Socialising with tinnitus can be challenging at any time of the year, but the festive period often brings with it a constant flow of invitations which can be difficult to turn down. Your work mates (or footy team, or WI) have organised a Christmas meal out. Your heart says "go", but your brain tells you the restaurant will be noisy, you'll need to concentrate to hear and so you'll sit back,smiling and nodding vaguely. You'll feel excluded and more alone than if you'd said no to the invitation ... and then by the end of the night, you'll have a headache from all the effort, and your tinnitus will be screaming. So you say, "no thanks, not this time". There's a few more invitations, a few more excuses and then they cease coming, and instead, you sit at home with the TV watching a Christmas special, perhaps with a cup of tea and the contents of a tub of chocolates.


If that scenario sounds familiar, then no, you're not alone. Our recent survey discovered that 4 in 10 people with tinnitus have changed their social lives because of the condition. It can be very easy to become isolated and withdrawn.


So what can you do to reclaim your social life over this Christmas and New Year period? 

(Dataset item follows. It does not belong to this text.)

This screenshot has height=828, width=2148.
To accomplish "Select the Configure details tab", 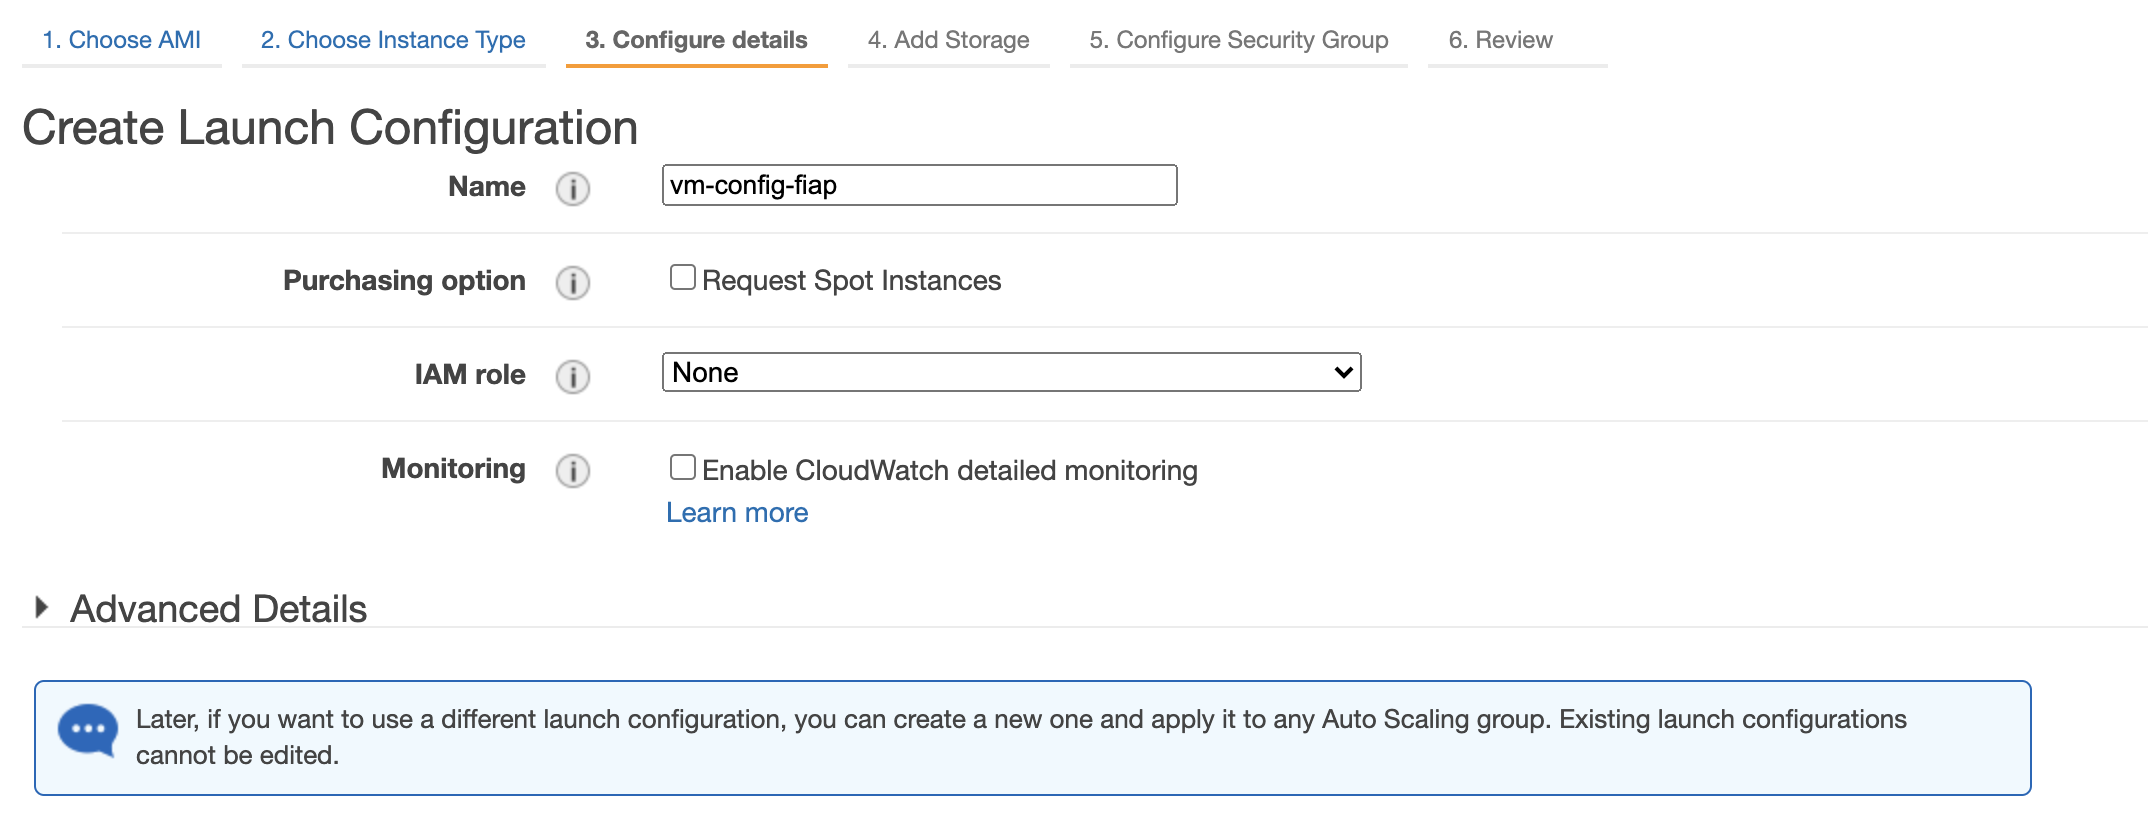I will click(x=696, y=40).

Firstly, I would suggest that you be upfront about your tinnitus (and any hearing loss you might have). It doesn't help that tinnitus is an invisible condition, so people might not realise - or remember - you have it. Most people are understanding once they know, and want to help. If people really want an idea of what tinnitus is like, we have an excellent video here so they can hear tinnitus for themselves.

Coping in a restaurant


As well as picking a restaurant according to how good its Christmas dinner sounds, consider the acoustics as well. Restaurants with upholstered chairs, low ceilings, carpets and generous curtains will be easier on the ear than places with stark benches and tiled floors and walls, as soft furnishings absorb sound. Don't be afraid to make suggestions about which venues would work best for you.


But what else can you do to help?

  • Ask to be seated in a booth, or the quietest area if possible.
  • If the music is overpowering, ask the staff to turn it down. It's probably bothering other people, too.
  • Don't be afraid to switch places to get the best possible spot for your hearing - if your tinnitus is one-sided, have the 'good' ear nearest to people.
  • Consider making a booking away from peak times, so the restaurant is quieter. Service is often better then, too!

How to handle a party


Parties can be hard work if you have tinnitus or a hearing problem. There's often loud music, and with everyone talking, it creates a confusing wall of sound.


Use the tips above, but you might also want to move outside or to a quieter room if you can. Try to focus on one person at a time instead of four or five people in a group. Get as close to the speaker as personal space allows, which also creates an intimate, friendly feeling.


Walk into the party knowing you won't hear everything. It's impossible, so give yourself some leeway, and let some conversations go by.

Your social life does not need to stop if you develop tinnitus. With planning and some coping strategies, you can return to the activities that add colour to life!